→ **Required work**: Present the items as a Markdown table with columns Number and Line, one row per line and blank lines omitted, starting at the line containing "Switch to the Marks" and ending after the line containing "This screenshot has height=924, width=1316.".

→ **Supplied entries**:
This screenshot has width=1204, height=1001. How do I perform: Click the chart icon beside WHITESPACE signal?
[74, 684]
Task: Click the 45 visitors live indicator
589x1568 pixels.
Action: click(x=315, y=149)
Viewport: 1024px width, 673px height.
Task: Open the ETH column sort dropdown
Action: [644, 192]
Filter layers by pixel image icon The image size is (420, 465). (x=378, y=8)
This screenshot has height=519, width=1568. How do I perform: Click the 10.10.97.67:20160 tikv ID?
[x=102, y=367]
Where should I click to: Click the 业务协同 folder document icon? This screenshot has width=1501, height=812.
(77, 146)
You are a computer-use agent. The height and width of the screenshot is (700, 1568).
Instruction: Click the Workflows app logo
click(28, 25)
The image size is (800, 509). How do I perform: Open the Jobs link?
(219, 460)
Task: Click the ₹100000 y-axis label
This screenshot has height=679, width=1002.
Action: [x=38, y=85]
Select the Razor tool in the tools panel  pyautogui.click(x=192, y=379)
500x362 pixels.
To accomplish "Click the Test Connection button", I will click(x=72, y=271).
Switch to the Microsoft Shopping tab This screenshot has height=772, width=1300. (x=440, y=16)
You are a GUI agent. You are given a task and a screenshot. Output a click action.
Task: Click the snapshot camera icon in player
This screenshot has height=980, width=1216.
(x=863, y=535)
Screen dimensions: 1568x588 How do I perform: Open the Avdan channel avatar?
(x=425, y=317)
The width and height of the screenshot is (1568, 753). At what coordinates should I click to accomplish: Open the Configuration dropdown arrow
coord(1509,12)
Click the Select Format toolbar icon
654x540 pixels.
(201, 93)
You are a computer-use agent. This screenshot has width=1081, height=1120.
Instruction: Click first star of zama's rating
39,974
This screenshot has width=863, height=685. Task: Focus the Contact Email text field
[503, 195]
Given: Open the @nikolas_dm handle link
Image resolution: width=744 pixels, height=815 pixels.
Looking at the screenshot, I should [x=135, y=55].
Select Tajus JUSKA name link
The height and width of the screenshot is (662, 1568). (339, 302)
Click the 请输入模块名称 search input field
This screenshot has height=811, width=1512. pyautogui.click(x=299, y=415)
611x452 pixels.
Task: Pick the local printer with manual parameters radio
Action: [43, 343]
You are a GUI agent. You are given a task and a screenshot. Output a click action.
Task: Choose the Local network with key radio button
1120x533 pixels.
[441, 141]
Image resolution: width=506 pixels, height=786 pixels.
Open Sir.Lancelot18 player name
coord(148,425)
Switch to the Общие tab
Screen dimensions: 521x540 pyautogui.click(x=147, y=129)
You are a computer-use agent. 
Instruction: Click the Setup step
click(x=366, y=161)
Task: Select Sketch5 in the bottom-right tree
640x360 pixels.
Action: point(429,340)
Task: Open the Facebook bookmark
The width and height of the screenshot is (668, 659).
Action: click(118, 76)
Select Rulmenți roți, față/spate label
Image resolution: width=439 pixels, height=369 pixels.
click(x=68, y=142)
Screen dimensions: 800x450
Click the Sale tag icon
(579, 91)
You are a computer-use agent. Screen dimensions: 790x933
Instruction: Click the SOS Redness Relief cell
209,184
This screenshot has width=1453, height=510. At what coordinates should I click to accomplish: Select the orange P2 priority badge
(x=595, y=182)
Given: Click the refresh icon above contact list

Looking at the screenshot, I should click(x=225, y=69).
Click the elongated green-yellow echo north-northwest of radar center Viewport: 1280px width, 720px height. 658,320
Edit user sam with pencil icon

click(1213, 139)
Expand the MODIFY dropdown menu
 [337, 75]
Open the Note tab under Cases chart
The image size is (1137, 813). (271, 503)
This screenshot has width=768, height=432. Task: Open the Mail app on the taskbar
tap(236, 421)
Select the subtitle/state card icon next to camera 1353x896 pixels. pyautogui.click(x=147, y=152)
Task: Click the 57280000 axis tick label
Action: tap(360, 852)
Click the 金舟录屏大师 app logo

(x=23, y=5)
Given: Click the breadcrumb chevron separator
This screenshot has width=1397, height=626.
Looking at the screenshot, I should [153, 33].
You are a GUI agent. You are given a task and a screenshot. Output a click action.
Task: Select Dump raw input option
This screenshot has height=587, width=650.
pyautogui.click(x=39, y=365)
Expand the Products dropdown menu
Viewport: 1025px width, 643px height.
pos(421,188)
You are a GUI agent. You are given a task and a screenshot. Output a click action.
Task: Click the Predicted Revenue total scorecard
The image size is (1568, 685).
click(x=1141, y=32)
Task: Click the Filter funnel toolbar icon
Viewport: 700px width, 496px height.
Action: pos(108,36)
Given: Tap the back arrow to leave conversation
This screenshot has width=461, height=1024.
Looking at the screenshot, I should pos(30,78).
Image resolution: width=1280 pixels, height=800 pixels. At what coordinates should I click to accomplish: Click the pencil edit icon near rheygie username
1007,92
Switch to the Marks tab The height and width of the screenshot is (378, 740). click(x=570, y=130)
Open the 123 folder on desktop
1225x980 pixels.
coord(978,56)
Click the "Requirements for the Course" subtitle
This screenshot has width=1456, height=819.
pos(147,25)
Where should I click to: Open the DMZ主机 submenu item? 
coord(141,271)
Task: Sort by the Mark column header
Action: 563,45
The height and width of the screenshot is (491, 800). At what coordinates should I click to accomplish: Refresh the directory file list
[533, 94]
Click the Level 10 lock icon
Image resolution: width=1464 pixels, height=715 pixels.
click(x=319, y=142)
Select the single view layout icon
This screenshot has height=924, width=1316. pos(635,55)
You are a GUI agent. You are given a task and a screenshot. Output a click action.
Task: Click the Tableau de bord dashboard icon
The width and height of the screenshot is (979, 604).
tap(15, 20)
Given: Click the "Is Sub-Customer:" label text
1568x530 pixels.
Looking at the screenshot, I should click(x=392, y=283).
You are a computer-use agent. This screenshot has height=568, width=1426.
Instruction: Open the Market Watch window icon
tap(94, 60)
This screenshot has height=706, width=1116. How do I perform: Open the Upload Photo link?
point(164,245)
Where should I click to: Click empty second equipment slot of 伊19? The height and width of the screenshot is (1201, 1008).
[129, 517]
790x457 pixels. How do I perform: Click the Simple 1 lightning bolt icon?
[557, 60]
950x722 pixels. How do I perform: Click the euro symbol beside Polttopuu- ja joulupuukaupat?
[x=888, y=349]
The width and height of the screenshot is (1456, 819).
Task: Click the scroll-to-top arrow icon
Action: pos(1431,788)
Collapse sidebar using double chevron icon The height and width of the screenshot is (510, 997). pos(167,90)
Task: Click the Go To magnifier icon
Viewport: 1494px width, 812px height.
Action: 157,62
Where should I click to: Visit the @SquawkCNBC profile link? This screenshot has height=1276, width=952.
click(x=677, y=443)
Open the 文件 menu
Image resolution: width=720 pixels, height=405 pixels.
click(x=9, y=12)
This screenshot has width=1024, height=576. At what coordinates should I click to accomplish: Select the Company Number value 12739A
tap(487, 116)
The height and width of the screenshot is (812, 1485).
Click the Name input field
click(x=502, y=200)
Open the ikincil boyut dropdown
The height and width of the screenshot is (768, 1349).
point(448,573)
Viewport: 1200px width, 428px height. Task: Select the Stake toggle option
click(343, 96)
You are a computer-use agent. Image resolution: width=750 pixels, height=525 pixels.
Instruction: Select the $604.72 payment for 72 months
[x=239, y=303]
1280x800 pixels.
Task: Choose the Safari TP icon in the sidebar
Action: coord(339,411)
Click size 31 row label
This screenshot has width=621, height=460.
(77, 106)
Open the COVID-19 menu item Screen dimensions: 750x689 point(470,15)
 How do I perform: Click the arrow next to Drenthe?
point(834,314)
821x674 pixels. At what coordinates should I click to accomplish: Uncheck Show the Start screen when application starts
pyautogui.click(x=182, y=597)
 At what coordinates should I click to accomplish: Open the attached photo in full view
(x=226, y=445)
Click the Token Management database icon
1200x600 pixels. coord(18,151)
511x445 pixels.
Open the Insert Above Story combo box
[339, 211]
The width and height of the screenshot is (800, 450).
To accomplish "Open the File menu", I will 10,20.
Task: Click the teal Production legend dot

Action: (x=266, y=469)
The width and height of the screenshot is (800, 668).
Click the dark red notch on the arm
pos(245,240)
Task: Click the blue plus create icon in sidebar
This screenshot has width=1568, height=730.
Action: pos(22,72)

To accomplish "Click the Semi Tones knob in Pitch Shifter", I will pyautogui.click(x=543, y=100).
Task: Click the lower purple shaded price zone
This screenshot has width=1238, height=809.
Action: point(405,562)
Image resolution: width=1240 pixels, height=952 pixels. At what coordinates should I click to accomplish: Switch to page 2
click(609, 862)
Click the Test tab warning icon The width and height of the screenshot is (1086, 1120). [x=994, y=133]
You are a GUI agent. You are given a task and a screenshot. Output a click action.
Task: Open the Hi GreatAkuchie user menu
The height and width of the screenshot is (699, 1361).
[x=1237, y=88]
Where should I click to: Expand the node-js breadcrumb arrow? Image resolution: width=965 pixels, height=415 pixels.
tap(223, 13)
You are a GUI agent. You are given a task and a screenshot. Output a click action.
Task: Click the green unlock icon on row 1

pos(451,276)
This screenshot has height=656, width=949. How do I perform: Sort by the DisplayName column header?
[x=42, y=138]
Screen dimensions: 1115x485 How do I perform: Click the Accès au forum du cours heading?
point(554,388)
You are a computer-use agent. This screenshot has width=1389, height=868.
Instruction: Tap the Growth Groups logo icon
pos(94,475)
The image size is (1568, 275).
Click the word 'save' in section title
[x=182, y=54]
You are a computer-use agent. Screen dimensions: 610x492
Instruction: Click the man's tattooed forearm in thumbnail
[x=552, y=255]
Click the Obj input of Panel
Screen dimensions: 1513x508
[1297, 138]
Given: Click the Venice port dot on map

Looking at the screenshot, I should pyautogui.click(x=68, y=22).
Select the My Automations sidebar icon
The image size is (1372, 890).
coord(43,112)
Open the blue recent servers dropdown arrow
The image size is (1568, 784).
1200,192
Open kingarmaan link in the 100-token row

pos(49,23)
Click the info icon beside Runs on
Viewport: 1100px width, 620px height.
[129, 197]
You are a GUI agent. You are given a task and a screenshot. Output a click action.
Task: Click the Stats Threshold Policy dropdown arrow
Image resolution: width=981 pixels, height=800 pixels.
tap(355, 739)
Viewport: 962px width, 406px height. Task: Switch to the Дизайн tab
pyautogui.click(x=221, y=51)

→ **Exercise response**:
| Number | Line |
|---|---|
| 1 | Switch to the Marks tab The height and width of the screenshot is (378, 740). click(x=570, y=130) |
| 2 | Open the 123 folder on desktop |
| 3 | 1225x980 pixels. |
| 4 | coord(978,56) |
| 5 | Click the "Requirements for the Course" subtitle |
| 6 | This screenshot has width=1456, height=819. |
| 7 | pos(147,25) |
| 8 | Where should I click to: Open the DMZ主机 submenu item?  |
| 9 | coord(141,271) |
| 10 | Task: Sort by the Mark column header |
| 11 | Action: 563,45 |
| 12 | The height and width of the screenshot is (491, 800). At what coordinates should I click to accomplish: Refresh the directory file list |
| 13 | [533, 94] |
| 14 | Click the Level 10 lock icon |
| 15 | Image resolution: width=1464 pixels, height=715 pixels. |
| 16 | click(x=319, y=142) |
| 17 | Select the single view layout icon |
| 18 | This screenshot has height=924, width=1316. pos(635,55) |